– Par Paola Boué –
Du 30 octobre au 3 novembre était présentée la pièce Visage de Feu, de l’auteur allemand Marius von Mayenburg, dans une mise en scène de Joël Beddows, professeur au Département de théâtre de l’Université d’Ottawa, au studio du Centre national des Arts. La Rotonde vous en dit plus sur cette tragédie puissante. L’histoire s’ouvre sur une famille effrayante de banalités, composée d’un père ingénieur, lâchant difficilement son journal des yeux, d’une mère aux inquiétudes compulsives et de deux adolescents, Kurt et Olga, qui découvrent leur corps et apprennent la sexualité ensemble, développant ainsi une relation incestueuse. L’arrivée de Paul, le premier petit ami de la jeune fille, déclenche chez son frère une jalousie brûlante, dévorante. Kurt se réfugie alors dans le feu et développe des tendances pyromanes comme moyen d’extérioriser son mal-être.
L’arrivée d’une personne extérieure au cercle familial donne lieu à de violentes confrontations entre les personnages, creusant toujours un peu plus le gouffre entre les générations – parents et enfants – et les enfants et le reste du monde. La pièce se clôture sur une succession poignante et effrayante d’un meurtre, d’une fuite et d’un suicide. Vous l’aurez compris, il y règne une extrême violence, d’autant plus perturbante qu’elle découle d’une situation familiale des plus banales, ce que confirme l’actrice Joannie Thomas lorsqu’elle affirme que « la normalité a un danger ». S’ensuit alors un sentiment d’impuissance général, la question de la responsabilité, une recherche d’ailleurs, de meilleur et la peur d’un avenir incertain. Pour Joël Beddows, le metteur en scène, la pièce « décrit formidablement bien des phénomènes typiques de notre époque. […] De nos jours, on décourage la pensée et la réflexion ; c’est très facile pour les dogmes et les pensées radicales de s’installer chez des gens qui sont en quête de réponses. Ainsi, les adolescents qui veulent des réponses, quand ils ne sont pas encadrés, peuvent en trouver dans des dogmes. Et du manque d’encadrement résulte alors cette violence. […] On a donc une critique de la société faite à travers cette famille profondément normale, comme microcosme de la société dans son ensemble ».

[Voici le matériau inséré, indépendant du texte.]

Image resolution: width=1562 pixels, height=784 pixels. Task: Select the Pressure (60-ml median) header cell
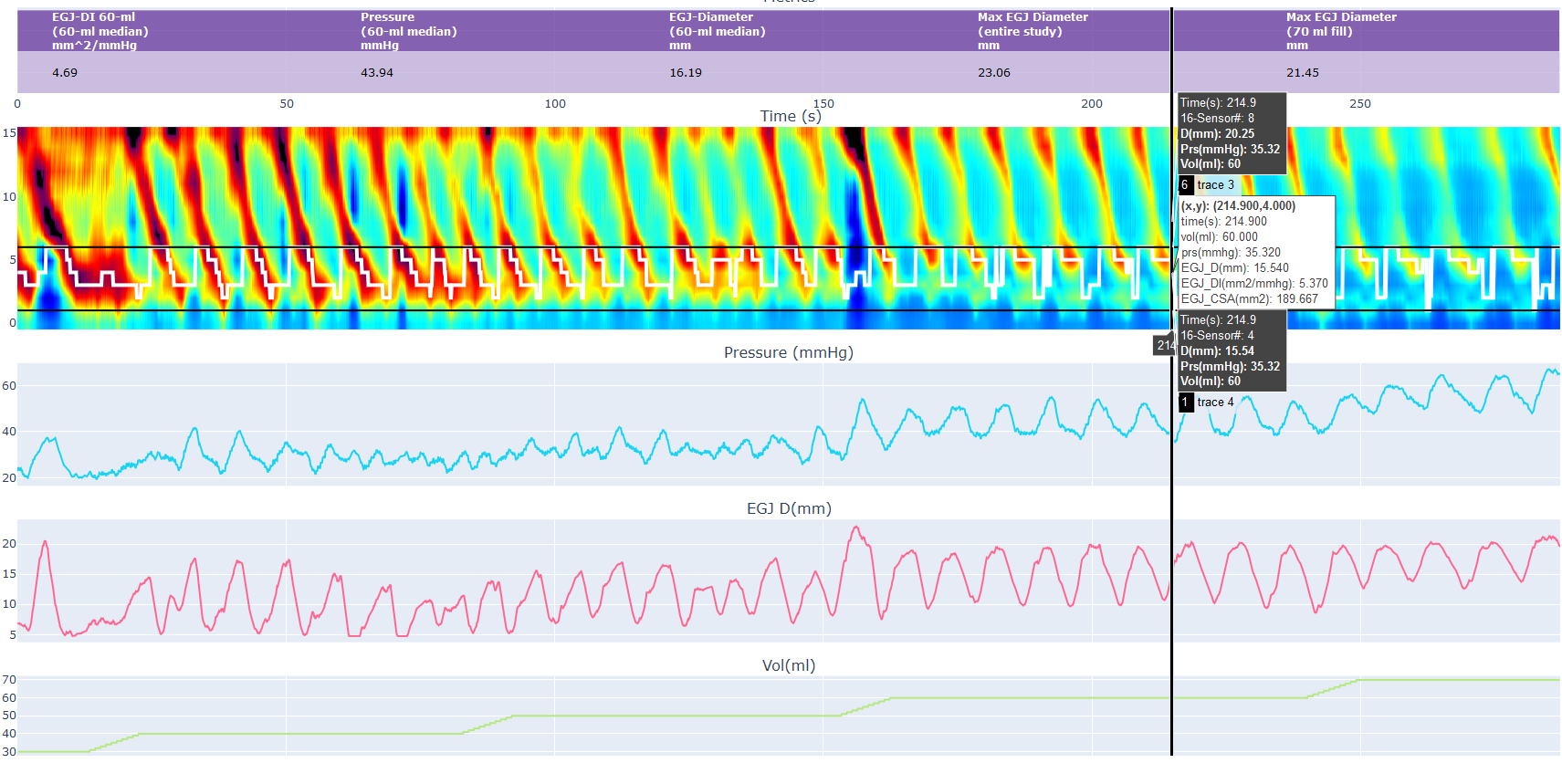[x=408, y=31]
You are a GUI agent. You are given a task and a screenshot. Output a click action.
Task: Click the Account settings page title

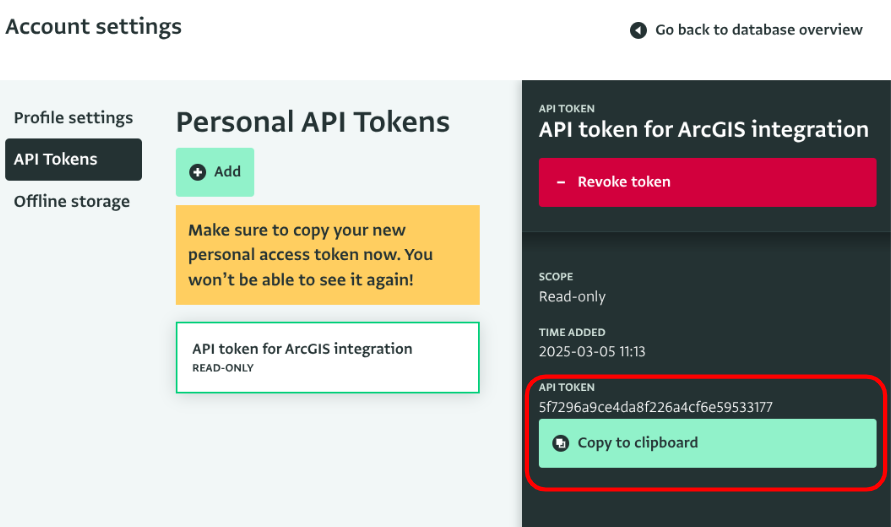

L’opinion de Mlle Thomas s’accorde avec celle du metteur en scène. « C’est une critique aussi de la façon d’éduquer ses enfants. Parce qu’il y a plusieurs choses qui se passent entre Kurt et Olga qui ne sont vraiment pas censées se passer dans une famille. Il y a quand même une relation incestueuse. Et les parents, c’est comme s’ils ne voulaient pas agir. Ils ne veulent pas voir ce qui se passe. L’inaction des parents va aggraver la situation ». La violence des actions est par ailleurs soutenue par le poids des mots, simples mais percutants, dont la traduction en français par Joël Beddows et Frank Heibert a donné lieu à une « simplification du langage ». Le texte original allemand est en effet « très beau, très poétique », pour reprendre les propos du metteur en scène. Notons que Marius von Mayenburg a reçu en 1998 le Prix de la Fondation des auteurs de Francfort pour Visage de feu.
Enfin, la beauté du texte est incontestablement mise en valeur par des comédiens talentueux, émouvants et justes dans leur interprétation.